Judas and the Black Messiah

Judas and the Black Messiah ★★★★

We had very few role models back then. We had Martin Luther King, Malcolm X, Muhammad Ali. I had an FBI agent.

The Black Panther Party, the NAACP, the Crowns, the impoverished whites, all groups depicted or mentioned during the course of Judas and the Black Messiah; an abundance of organizations, but little actual organizing. Rather, poor and Black communities are shown to have a variety of interest groups dedicated to their issues, but ones that are fractured and disperse. Fred Hampton and his fellow party members attempt to hand out flyers promoting their Free Breakfast program and other communal services, yet they are met with skepticism and disregard from the people they are trying to help. Bringing power to the people requires that the people care enough to be empowered.

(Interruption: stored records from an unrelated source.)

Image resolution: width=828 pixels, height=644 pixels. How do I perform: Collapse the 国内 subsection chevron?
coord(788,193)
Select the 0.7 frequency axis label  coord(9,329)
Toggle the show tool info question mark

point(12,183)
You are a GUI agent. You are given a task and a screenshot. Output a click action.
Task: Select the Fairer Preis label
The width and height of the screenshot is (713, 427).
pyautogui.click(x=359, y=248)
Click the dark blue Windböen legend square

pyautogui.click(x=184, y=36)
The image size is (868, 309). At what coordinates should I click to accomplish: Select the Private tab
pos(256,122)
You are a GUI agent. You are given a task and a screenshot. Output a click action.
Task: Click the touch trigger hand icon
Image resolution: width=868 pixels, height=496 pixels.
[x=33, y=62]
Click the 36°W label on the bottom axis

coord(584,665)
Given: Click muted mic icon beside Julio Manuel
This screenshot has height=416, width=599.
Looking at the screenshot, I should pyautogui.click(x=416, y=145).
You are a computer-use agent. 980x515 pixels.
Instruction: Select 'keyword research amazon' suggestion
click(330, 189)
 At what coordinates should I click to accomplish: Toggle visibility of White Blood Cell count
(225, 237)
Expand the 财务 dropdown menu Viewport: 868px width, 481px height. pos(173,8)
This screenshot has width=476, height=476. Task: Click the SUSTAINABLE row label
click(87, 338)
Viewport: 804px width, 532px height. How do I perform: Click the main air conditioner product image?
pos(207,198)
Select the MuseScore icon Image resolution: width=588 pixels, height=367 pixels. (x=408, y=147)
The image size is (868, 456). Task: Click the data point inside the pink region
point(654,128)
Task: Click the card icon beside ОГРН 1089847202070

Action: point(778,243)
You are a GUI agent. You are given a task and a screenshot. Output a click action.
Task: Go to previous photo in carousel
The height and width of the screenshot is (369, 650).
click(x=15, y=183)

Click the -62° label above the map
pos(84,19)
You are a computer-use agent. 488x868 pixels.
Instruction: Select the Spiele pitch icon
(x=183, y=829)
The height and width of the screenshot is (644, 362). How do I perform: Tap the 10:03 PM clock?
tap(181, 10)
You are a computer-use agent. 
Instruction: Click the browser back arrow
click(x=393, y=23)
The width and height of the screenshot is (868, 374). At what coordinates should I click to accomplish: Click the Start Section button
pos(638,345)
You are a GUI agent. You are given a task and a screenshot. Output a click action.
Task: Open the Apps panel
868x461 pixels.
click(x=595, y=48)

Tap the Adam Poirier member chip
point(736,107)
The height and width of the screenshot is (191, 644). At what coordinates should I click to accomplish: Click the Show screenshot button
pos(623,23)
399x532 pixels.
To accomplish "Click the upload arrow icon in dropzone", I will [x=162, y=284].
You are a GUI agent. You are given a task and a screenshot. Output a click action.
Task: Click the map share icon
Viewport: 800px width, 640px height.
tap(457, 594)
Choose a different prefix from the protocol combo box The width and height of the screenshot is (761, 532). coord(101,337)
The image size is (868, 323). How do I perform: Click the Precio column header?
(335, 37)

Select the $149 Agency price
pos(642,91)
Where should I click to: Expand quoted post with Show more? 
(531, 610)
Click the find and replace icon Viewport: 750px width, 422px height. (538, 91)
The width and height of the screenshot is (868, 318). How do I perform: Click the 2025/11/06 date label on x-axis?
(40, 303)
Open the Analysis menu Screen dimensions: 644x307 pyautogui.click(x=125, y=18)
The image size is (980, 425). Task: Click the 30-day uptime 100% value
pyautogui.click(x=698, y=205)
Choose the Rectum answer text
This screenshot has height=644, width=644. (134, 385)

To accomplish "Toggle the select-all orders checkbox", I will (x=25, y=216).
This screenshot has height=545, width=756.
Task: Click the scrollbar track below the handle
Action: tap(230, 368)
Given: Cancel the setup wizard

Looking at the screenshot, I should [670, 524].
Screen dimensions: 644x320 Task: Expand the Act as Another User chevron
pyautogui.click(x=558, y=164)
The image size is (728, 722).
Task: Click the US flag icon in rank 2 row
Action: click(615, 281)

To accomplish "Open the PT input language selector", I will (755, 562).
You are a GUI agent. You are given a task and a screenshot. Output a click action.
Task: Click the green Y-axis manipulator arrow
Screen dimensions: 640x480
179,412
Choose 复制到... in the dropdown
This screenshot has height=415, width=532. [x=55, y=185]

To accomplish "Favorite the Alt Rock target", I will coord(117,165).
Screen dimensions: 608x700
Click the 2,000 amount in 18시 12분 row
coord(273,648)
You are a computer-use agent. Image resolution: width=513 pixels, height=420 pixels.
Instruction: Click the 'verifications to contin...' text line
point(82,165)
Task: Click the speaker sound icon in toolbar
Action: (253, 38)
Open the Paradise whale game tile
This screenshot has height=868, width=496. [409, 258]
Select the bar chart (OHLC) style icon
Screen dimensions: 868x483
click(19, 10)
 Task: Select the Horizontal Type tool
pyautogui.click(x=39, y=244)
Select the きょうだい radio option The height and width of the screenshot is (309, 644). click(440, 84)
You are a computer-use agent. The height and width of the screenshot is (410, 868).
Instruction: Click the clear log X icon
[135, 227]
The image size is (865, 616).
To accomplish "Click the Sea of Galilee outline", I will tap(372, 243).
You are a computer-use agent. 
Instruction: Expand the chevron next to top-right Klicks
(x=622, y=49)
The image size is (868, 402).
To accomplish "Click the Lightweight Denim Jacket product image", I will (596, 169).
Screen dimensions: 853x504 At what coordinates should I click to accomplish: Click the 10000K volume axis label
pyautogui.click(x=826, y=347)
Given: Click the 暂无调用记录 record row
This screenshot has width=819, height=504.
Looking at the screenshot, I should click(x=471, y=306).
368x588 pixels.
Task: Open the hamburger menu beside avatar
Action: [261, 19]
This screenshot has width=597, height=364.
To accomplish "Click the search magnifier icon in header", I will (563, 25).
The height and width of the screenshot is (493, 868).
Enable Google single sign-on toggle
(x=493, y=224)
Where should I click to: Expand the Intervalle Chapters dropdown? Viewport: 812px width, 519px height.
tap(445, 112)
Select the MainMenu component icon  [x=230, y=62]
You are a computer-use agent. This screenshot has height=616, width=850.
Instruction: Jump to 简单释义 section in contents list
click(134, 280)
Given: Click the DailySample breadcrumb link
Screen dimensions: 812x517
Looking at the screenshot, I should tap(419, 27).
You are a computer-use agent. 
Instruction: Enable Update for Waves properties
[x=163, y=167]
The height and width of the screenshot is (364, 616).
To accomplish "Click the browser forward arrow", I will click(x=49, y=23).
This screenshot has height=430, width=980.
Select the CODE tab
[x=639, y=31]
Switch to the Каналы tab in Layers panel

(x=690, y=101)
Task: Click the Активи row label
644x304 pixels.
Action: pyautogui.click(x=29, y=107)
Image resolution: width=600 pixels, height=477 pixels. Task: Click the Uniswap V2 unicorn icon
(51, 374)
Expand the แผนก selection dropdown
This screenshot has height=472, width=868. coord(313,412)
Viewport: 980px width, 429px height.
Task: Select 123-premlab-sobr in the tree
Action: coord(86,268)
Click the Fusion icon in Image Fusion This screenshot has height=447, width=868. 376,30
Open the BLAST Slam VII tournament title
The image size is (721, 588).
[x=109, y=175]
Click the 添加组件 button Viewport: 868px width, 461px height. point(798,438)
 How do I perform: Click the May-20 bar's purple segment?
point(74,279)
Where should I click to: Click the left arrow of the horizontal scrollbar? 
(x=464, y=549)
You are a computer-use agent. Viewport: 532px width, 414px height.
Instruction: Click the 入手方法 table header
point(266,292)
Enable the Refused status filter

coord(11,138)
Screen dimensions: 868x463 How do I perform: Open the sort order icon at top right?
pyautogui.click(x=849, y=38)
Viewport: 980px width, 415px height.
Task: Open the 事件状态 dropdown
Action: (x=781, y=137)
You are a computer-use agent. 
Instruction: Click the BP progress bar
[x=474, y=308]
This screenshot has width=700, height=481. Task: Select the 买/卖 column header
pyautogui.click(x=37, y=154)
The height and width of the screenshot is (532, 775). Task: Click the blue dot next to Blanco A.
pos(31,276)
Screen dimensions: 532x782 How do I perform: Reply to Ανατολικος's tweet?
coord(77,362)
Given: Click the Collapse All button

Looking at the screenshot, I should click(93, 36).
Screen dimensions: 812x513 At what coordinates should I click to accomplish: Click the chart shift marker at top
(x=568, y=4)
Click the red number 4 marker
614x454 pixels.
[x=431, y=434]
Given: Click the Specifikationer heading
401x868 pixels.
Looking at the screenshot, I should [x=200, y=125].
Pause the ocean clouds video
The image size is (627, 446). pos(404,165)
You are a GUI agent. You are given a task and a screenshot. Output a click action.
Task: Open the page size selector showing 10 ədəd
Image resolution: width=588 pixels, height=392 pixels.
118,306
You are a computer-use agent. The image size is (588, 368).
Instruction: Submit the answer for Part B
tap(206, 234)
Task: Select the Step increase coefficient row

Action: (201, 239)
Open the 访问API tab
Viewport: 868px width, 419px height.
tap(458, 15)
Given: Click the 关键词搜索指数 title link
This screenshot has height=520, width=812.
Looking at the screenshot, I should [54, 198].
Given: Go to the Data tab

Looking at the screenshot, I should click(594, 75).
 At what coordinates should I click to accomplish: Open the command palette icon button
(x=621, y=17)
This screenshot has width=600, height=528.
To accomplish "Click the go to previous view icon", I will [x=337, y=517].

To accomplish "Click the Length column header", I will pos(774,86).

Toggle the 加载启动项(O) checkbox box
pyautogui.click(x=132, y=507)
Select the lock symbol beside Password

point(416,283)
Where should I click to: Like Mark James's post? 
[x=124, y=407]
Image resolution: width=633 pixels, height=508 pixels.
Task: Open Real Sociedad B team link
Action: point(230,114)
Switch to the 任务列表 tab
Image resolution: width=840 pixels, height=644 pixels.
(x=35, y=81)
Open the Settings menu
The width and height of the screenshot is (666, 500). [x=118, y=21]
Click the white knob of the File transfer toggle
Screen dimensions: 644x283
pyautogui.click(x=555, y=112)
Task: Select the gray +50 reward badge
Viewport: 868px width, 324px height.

Bill O'Neal - the con man turned FBI informant played with a live wire energy by LaKeith Stanfield - says early on that he has never really thought about Civil Rights or other political movements. Or if he did, it was a passing regard. He has, as the quote above (paraphrased in the film from O'Neal's real interview for Eyes on the Prize) indicates, lacked for the kind of prominent, ubiquitous figureheads that white communities are inundated with through media, politics, and so on. And, of course, this is why the FBI truly want Fred Hampton taken off the board; he could be that figurehead, he could organize an unorganized people to rival the white systems that keep them fractured. White hegemony has spread doubt, hatred, and misinformation about poor and Black communities so pervasively that it has infiltrated and contaminated the communities, themselves; O'Neal becomes a microcosm for that contamination, far more willing to trust the white FBI agent who views him only as a tool than the man who has his best interests at heart.

Educative for those who had little familiarity with this particular piece of history (like myself), yet not uniquely insightful, Judas and the Black Messiah excels most as a crime thriller in the vein of The Departed, couching scenes of nail-biting tension in a grimy New Hollywood aesthetic.